(Collected data entries)
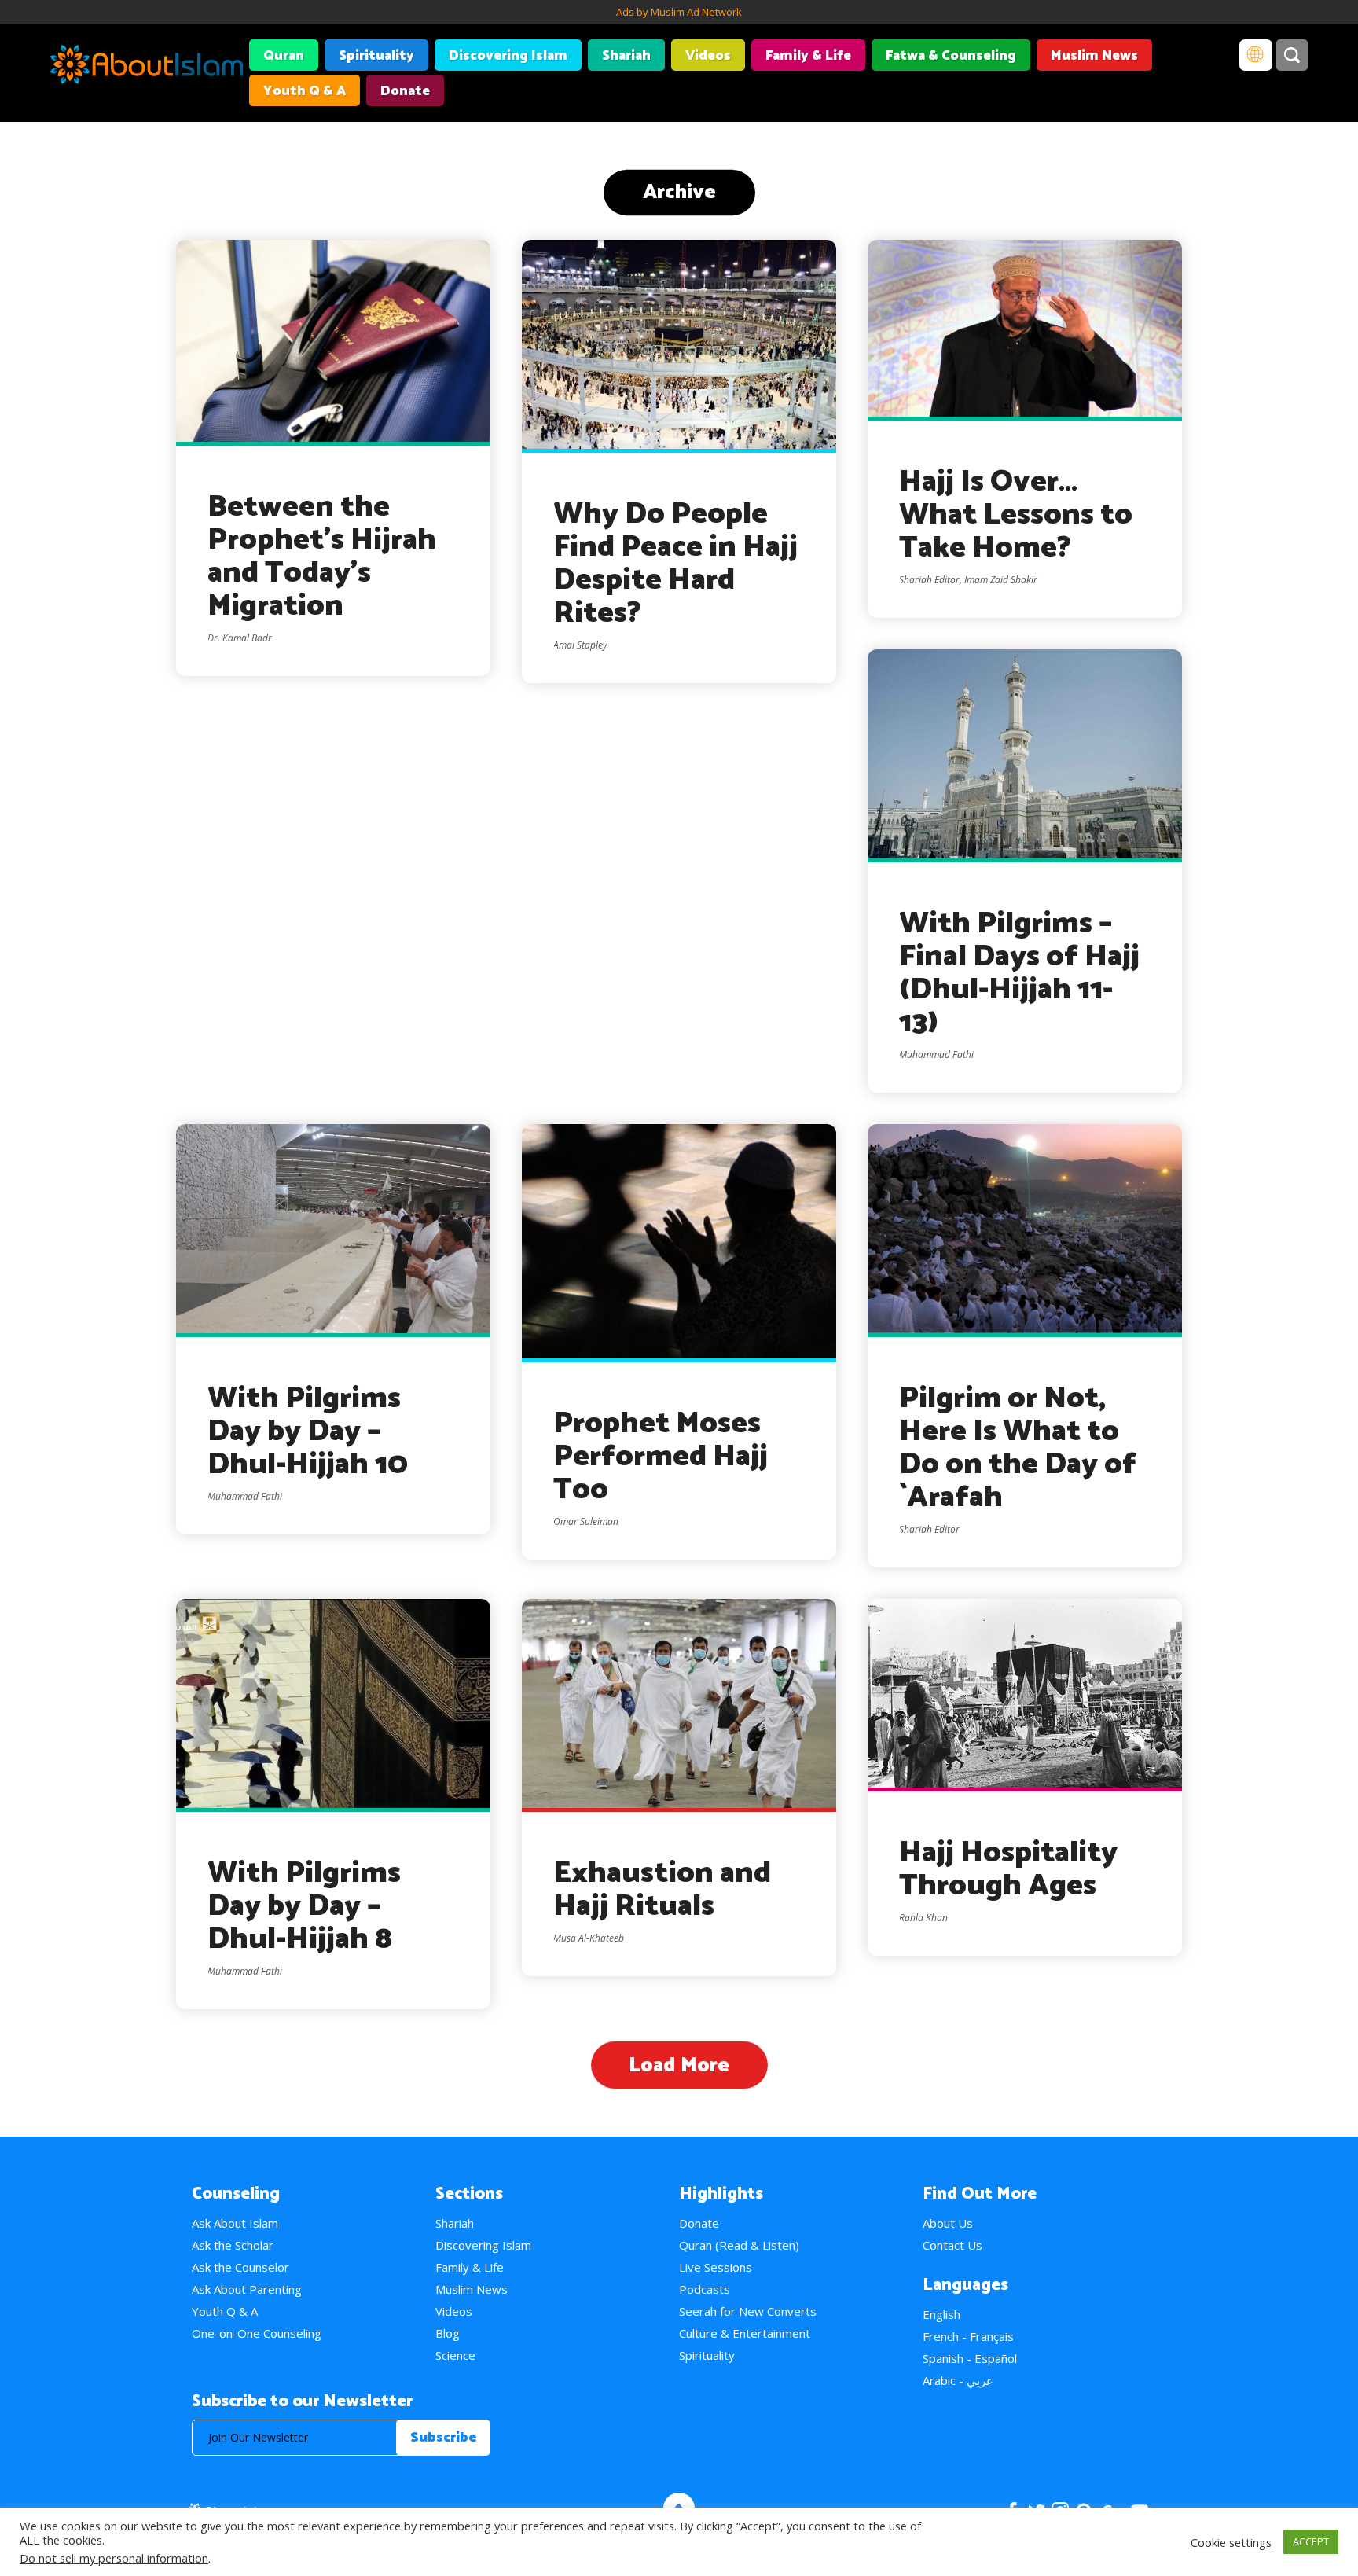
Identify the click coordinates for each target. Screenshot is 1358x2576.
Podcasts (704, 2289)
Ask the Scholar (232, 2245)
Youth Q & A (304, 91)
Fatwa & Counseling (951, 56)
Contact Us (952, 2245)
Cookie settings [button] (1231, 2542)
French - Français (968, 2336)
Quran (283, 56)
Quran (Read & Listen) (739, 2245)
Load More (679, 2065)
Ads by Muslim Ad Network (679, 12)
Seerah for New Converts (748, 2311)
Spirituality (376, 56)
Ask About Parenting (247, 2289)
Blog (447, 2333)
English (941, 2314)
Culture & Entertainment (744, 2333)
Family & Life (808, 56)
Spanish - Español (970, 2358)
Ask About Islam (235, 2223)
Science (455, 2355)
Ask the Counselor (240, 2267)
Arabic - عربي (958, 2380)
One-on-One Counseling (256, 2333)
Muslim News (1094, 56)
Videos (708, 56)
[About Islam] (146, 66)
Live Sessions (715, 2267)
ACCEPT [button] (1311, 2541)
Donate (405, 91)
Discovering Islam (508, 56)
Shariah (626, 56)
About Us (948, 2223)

- _Task to carry out_:
Give the lines exactly, from the first line of the entries to the line with "Seerah for New Converts (748, 2311)", both ends included. Skip the pictures.

- _Answer box_:
Identify the click coordinates for each target. Screenshot is 1358x2576.
Podcasts (704, 2289)
Ask the Scholar (232, 2245)
Youth Q & A (304, 91)
Fatwa & Counseling (951, 56)
Contact Us (952, 2245)
Cookie settings [button] (1231, 2542)
French - Français (968, 2336)
Quran (283, 56)
Quran (Read & Listen) (739, 2245)
Load More (679, 2065)
Ads by Muslim Ad Network (679, 12)
Seerah for New Converts (748, 2311)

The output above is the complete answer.